To Reproduce (if any steps necessary) N/A

Expected behavior N/A

Screenshots image

Runtime environment (please complete the following information): N/A

Additional context Cell 3 in https://uvadlc-notebooks.readthedocs.io/en/latest/tutorial_notebooks/tutorial5/Inception_ResNet_DenseNet.html

phlippe commented 1 year ago

Hi, this is indeed one of the small design choices that, on the scale of CIFAR10, do not really have a big impact in the final performance.
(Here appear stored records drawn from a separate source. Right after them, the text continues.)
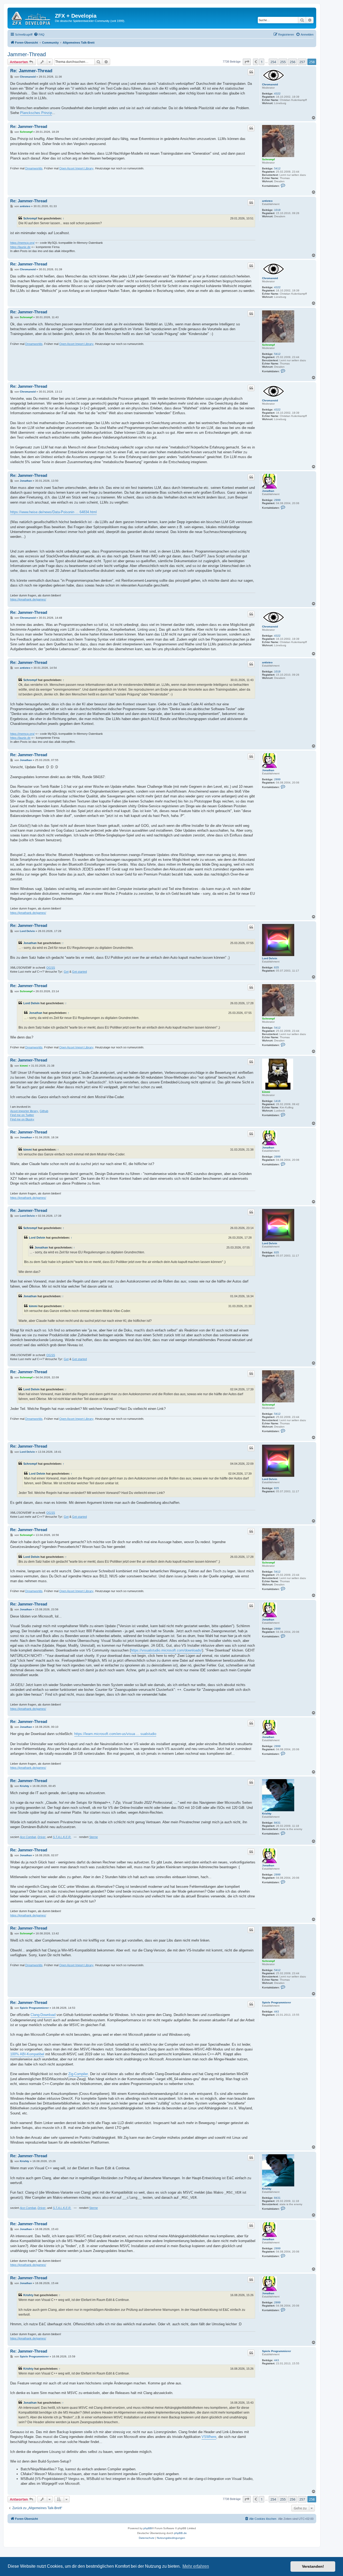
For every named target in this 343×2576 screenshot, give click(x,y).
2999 (277, 500)
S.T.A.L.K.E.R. (62, 1837)
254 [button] (273, 61)
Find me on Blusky (22, 1119)
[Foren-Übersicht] (32, 17)
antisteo (267, 200)
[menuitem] (39, 34)
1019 (277, 209)
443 (276, 2011)
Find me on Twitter (22, 1115)
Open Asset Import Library (76, 168)
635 (276, 967)
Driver (42, 1837)
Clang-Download (43, 2015)
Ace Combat (28, 1837)
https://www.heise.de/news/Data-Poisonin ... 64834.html (53, 512)
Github (44, 1111)
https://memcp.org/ (22, 242)
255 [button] (283, 61)
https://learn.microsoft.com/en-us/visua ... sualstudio (115, 1734)
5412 (277, 168)
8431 (277, 1822)
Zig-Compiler (78, 2074)
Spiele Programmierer (276, 2002)
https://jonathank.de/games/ (28, 599)
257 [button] (302, 61)
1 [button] (262, 61)
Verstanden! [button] (313, 2566)
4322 (277, 93)
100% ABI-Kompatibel (27, 2054)
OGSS (50, 967)
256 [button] (292, 61)
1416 (277, 1100)
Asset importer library (24, 1111)
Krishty (266, 1813)
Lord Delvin (269, 958)
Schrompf (268, 159)
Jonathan (268, 490)
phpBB (147, 2528)
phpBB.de (180, 2533)
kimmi (266, 1091)
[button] (247, 62)
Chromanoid (270, 84)
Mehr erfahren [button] (195, 2566)
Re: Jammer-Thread (31, 70)
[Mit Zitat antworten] (251, 72)
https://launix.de (20, 247)
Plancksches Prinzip (36, 113)
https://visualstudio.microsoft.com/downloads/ (166, 1650)
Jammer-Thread (27, 54)
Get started (79, 971)
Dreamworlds (34, 168)
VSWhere (209, 2437)
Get (66, 971)
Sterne (93, 1837)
The motivation of adding the non-linearity there was to further support the idea that the activations going into any block in the ResNet are unnormalized and not pushed through a non-linearity before, i.e. the activation has to happen before the weight block. You are absolutely right that this is not strictly needed in the downsample part and may sometimes be better without. It's probably best to adjust the comment in this line to point towards it being optional

sweettyler commented 1 year ago

@phlippe Thank you for your reply. I happened to do the same (due to a copy/paste mistake) and I found it worked, at least as same as if no better than without it. Glad to see your different implementation and no need to change anything.